Passage extrait:
◆ ◆ ◆ ◆ ◆

Des hommes et une terre: Le Meursault Genevrières
Travailler la terre est une tâche rude qui de tous temps a su trouver une reconnaissance dans l’imaginaire populaire.
Considéré comme une véritable corporation sous l’empire romain, le métier de vigneron est sans doute l’un des plus difficiles qui soit car il met à l’épreuve l’ensemble de la motricité humaine tout en se révélant exigeant car son labeur se déroule en extérieur par tous les temps.
Nous avons oublié de nos jours que la proximité des coteaux depuis les villages est toute relative car permise par les « chevaux vapeurs ». Autrefois, se déplacer à pied pour rester du lever au coucher du soleil dans une parcelle en y déjeunant générait une singulière proximité avec le monde naturel qui, parfois, devenait ennemi en ce que ces éléments ne se préoccupaient guère de la santé des mains qui mettaient en forme une culture. Quand bien même ait elle pu être noble!

◆ ◆ ◆ ◆ ◆

Données extraites:
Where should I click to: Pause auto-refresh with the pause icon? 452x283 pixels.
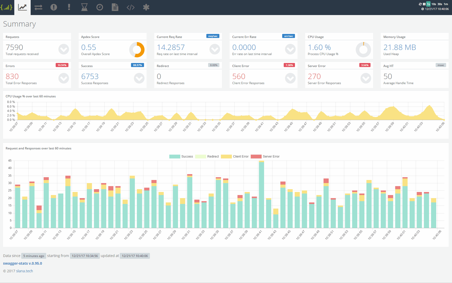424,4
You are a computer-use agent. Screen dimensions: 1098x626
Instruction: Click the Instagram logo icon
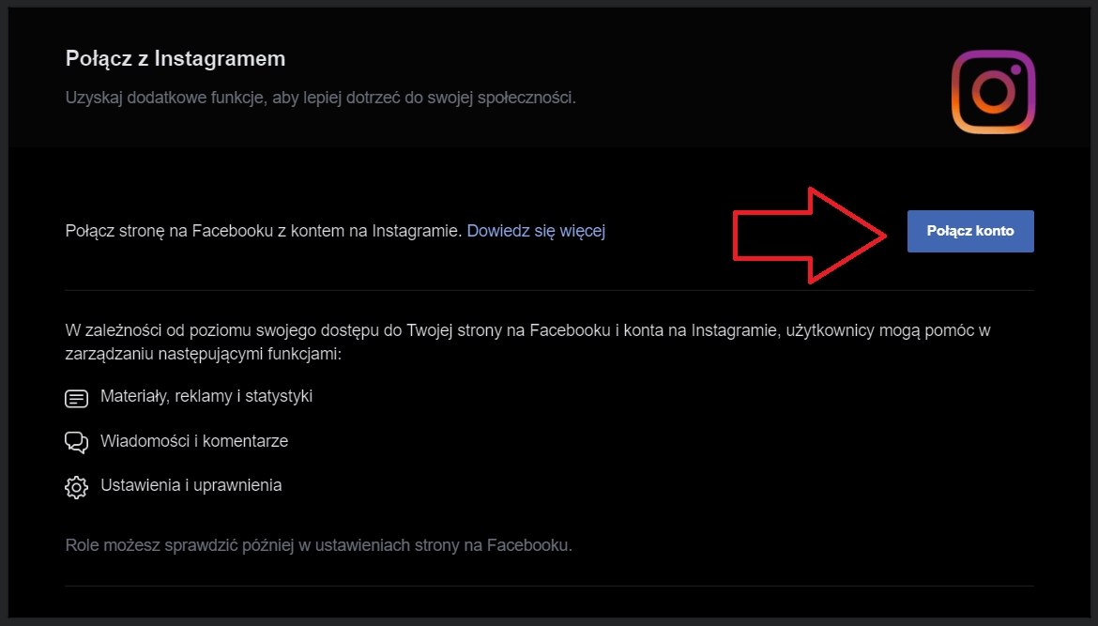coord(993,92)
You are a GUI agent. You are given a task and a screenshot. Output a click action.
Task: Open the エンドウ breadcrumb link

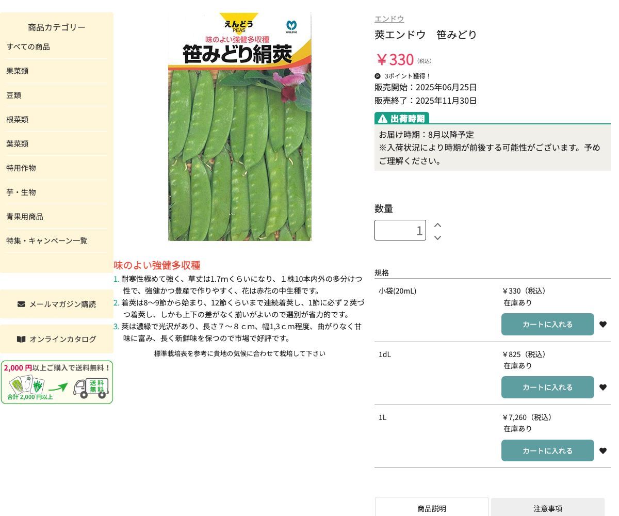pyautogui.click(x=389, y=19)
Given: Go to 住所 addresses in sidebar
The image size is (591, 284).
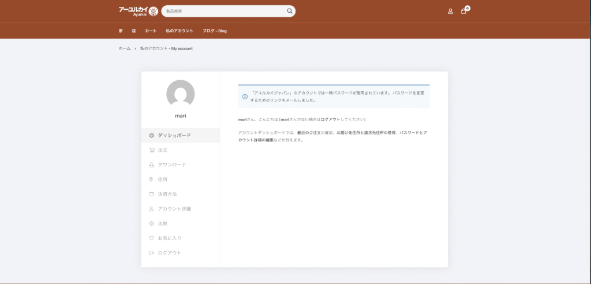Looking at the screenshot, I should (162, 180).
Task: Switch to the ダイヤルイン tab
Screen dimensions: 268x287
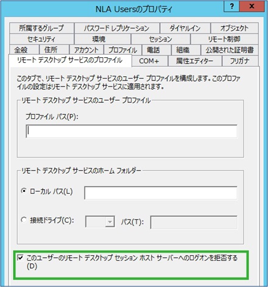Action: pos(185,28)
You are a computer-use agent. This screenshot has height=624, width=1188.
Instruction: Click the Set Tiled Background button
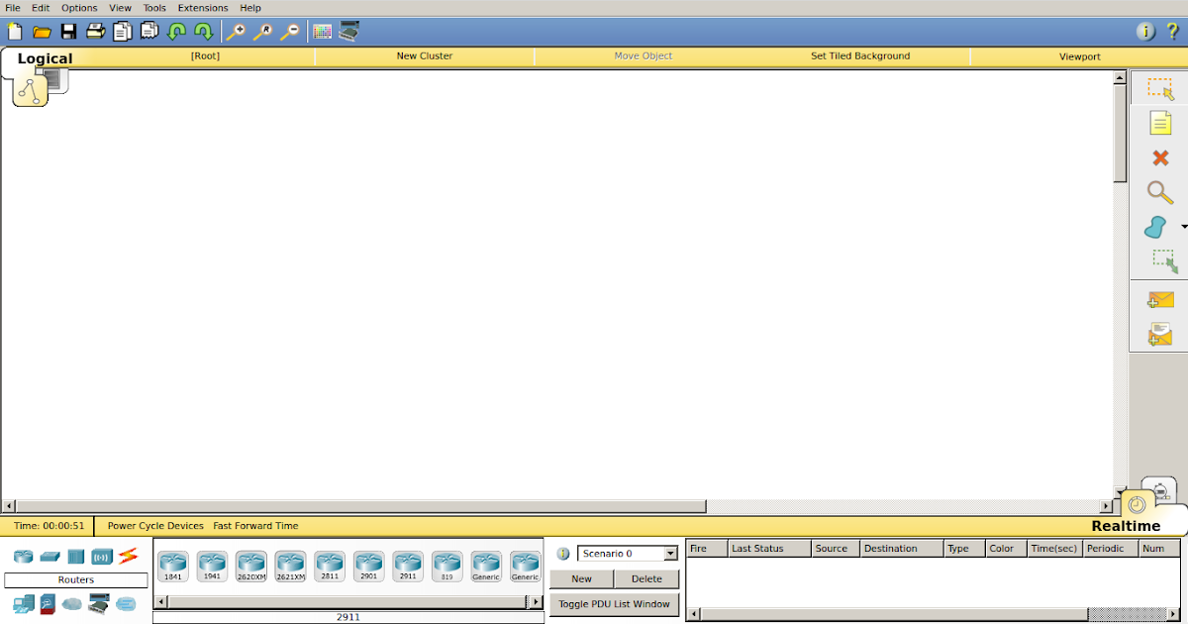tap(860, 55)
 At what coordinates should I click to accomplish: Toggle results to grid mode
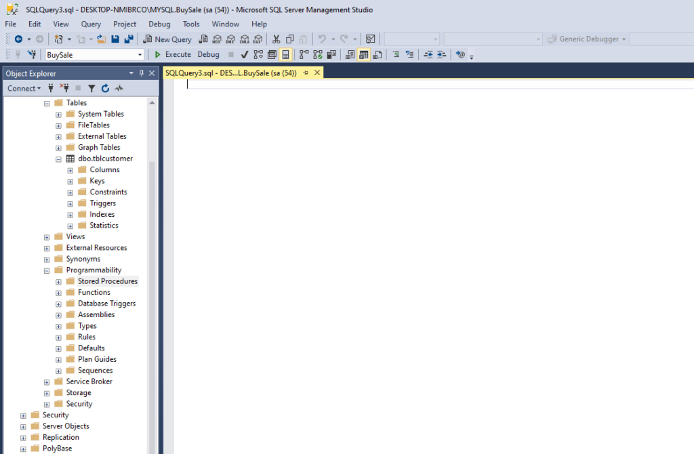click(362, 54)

◆ ◆ ◆ ◆ ◆

Problème posé 1: D'après le texte sur le métier de vigneron, sous quel empire ce métier était-il considéré comme une véritable corporation ?
Problème posé 2: Poursuivez le texte sur le métier de vigneron à partir de sa dernière phrase.
Les données n'ont aucun lien avec le texte sur le métier de vigneron.

Réponse rédigée 1: Sous l'empire romain.

Réponse rédigée 2:
Non, il s’agissait durant 8 à 12 heures de façonner les vignes d’un propriétaire exigeant qui comptait en « journaux » le labeur accompli sans autoriser que l’on pu, ne serait-ce qu’un peu, s’écarter d’un rythme « immuable » pré-établi, précisément. Chaque ouvrage avait une temporalité et rendre compte de celle-ci faisait partie des charges que l’employé devait à son patron.
Nous savons que les vins blancs furent révérés jusqu’au 12ieme siècle comme étant les plus qualitatifs de tous, puis ils furent supplantés par le vin vermeil qui seul jusqu’à la fin du 18 ieme porta en lui la notion de qualité absolue des Crus de Bourgogne . Que l’on ne s’y trompe pas toutefois, les mêmes gestes et les mêmes plants furent durant près de deux millénaires reproduits par provignage et les blancs étaient bien souvent obtenus par pressurage ou foulage de raisins noirs à jus blancs et de quelques variétés rustiques de blancs dont le meilleur était sans doute le pinot - ou pineau - blanc.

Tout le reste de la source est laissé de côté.